[Stored data entries]
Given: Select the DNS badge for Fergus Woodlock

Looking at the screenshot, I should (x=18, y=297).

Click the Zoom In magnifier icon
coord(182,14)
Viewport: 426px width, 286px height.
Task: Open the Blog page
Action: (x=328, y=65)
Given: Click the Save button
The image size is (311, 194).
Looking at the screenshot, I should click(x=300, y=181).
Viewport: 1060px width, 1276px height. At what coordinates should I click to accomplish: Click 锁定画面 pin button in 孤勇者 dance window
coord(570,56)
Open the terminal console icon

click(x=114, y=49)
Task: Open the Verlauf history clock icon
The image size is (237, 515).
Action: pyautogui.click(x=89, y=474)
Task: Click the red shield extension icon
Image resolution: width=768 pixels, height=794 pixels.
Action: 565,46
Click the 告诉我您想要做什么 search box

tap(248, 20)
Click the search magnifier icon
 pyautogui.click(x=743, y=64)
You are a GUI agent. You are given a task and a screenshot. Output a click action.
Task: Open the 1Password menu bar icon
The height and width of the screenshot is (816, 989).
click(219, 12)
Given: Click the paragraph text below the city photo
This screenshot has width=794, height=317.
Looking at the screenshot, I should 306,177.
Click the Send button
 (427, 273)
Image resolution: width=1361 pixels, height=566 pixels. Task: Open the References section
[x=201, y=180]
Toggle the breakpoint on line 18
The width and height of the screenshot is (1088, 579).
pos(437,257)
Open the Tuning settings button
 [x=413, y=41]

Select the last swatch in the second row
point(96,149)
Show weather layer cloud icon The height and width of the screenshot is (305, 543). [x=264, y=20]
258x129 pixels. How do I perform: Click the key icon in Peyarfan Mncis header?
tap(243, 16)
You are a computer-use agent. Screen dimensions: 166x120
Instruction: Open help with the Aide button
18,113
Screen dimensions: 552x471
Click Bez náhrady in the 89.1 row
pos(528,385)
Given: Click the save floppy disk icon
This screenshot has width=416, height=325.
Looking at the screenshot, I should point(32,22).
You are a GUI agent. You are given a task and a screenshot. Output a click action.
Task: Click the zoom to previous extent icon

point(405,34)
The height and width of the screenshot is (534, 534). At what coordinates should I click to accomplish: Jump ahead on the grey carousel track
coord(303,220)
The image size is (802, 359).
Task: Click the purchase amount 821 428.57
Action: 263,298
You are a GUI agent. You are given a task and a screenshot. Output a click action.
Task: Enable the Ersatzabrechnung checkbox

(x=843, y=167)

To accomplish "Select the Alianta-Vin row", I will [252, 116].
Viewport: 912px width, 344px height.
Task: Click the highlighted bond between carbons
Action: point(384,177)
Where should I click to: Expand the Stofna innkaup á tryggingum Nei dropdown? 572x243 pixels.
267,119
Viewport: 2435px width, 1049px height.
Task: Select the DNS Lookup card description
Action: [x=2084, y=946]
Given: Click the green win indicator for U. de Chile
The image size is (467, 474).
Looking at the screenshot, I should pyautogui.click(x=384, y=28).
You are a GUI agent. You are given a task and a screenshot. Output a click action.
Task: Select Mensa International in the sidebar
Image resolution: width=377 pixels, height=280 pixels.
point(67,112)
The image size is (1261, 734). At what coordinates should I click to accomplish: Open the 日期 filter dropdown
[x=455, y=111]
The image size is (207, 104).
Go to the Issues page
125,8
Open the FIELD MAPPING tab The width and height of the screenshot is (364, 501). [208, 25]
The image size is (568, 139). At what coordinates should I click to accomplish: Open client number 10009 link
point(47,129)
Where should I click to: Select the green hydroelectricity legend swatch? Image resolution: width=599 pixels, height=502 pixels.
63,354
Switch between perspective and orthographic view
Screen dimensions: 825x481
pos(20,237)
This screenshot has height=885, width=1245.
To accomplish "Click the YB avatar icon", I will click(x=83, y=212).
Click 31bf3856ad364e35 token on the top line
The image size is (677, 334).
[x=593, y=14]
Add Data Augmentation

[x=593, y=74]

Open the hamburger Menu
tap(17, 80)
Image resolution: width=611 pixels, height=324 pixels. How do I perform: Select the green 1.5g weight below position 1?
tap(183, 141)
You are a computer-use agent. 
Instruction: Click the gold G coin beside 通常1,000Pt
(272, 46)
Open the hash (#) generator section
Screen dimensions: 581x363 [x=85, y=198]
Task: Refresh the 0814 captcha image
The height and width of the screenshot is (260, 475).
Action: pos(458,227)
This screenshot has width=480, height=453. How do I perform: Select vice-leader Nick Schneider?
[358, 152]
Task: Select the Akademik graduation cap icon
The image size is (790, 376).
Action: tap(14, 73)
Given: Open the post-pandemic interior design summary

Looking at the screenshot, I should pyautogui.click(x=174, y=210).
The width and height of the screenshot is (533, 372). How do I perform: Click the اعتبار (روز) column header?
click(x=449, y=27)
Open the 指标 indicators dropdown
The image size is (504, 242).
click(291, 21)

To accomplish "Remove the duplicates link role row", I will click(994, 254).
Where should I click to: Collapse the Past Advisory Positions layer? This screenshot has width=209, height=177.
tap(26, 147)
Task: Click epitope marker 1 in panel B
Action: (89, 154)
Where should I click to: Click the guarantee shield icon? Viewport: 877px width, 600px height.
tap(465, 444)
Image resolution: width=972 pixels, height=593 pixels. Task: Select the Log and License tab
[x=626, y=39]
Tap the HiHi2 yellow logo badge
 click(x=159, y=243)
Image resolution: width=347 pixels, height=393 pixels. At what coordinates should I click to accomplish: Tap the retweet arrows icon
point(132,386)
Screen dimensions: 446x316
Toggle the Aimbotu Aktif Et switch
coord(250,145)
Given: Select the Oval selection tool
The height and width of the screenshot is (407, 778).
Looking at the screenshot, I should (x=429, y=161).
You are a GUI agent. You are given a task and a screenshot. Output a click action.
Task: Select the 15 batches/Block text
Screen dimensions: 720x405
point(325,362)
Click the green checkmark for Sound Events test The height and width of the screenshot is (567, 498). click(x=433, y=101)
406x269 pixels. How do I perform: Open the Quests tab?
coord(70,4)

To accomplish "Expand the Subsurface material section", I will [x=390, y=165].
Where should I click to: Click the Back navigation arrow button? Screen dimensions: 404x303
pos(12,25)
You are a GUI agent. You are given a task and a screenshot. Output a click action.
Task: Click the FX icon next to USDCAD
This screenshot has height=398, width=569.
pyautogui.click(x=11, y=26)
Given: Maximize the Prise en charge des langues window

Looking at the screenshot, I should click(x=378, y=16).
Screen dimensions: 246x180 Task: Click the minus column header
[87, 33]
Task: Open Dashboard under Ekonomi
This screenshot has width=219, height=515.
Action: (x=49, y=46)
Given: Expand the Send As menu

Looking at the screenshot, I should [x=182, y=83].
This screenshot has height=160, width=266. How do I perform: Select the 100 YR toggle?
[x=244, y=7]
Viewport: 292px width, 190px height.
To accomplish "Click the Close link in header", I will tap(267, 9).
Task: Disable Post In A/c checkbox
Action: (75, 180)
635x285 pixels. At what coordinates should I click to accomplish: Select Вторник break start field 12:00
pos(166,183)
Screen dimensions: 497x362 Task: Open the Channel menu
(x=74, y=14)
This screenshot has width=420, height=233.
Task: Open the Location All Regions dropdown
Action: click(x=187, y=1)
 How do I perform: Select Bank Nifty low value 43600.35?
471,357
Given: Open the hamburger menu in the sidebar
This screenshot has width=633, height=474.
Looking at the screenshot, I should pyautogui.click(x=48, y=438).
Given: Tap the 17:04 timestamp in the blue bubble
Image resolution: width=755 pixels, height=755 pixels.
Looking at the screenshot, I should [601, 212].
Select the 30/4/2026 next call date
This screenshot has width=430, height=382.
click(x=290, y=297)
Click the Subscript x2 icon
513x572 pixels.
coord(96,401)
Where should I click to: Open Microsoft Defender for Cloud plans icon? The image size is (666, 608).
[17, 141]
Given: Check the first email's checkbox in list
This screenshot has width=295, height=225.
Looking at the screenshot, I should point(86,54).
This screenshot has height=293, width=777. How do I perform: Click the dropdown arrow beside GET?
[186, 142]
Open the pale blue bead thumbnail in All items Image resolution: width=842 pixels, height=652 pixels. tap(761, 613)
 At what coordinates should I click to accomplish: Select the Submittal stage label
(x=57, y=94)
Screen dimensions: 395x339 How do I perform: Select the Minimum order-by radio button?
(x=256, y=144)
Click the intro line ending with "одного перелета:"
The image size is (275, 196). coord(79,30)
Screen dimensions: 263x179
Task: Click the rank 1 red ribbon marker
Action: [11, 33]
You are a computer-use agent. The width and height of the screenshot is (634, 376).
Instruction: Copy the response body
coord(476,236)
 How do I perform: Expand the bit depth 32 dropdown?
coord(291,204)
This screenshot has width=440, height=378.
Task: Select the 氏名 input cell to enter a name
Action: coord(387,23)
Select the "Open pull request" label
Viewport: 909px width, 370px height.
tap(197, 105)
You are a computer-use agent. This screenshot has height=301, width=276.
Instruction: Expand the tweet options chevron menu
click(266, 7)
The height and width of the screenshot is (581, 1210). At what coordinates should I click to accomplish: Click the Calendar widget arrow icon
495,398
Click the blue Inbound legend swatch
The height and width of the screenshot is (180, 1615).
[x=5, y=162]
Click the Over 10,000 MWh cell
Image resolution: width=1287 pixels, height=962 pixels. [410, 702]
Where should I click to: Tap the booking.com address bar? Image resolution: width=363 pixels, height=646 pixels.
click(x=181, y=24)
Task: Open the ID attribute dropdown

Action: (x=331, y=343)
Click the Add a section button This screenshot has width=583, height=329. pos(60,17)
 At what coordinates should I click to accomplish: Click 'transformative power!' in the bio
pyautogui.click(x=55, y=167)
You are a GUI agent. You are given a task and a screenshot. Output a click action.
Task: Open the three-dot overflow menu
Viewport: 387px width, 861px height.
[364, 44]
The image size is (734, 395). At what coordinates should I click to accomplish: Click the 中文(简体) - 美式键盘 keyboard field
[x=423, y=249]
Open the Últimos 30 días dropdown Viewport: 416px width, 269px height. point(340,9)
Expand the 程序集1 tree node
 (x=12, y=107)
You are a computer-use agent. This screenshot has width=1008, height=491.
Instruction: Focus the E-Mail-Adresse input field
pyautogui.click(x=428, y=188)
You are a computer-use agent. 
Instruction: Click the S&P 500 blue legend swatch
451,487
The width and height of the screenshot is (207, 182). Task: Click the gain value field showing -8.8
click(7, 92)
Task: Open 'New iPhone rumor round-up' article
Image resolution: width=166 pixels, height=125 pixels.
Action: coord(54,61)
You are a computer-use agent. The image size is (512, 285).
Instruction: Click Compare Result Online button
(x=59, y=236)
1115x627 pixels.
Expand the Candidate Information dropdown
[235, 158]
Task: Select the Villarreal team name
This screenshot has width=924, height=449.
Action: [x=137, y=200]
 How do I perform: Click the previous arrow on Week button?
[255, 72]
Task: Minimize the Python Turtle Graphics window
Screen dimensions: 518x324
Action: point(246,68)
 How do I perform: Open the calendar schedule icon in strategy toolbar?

== TASK DIRECTIONS ==
Beginning with the line that contains "Expand the 程序集1 tree node", each line of the records above through the last one must be printed word for word.

== WRITTEN SOLUTION ==
Expand the 程序集1 tree node
 (x=12, y=107)
You are a computer-use agent. This screenshot has width=1008, height=491.
Instruction: Focus the E-Mail-Adresse input field
pyautogui.click(x=428, y=188)
You are a computer-use agent. 
Instruction: Click the S&P 500 blue legend swatch
451,487
The width and height of the screenshot is (207, 182). Task: Click the gain value field showing -8.8
click(7, 92)
Task: Open 'New iPhone rumor round-up' article
Image resolution: width=166 pixels, height=125 pixels.
Action: coord(54,61)
You are a computer-use agent. The image size is (512, 285).
Instruction: Click Compare Result Online button
(x=59, y=236)
1115x627 pixels.
Expand the Candidate Information dropdown
[235, 158]
Task: Select the Villarreal team name
This screenshot has width=924, height=449.
Action: [x=137, y=200]
 How do I perform: Click the previous arrow on Week button?
[255, 72]
Task: Minimize the Python Turtle Graphics window
Screen dimensions: 518x324
Action: point(246,68)
 How do I perform: Open the calendar schedule icon in strategy toolbar?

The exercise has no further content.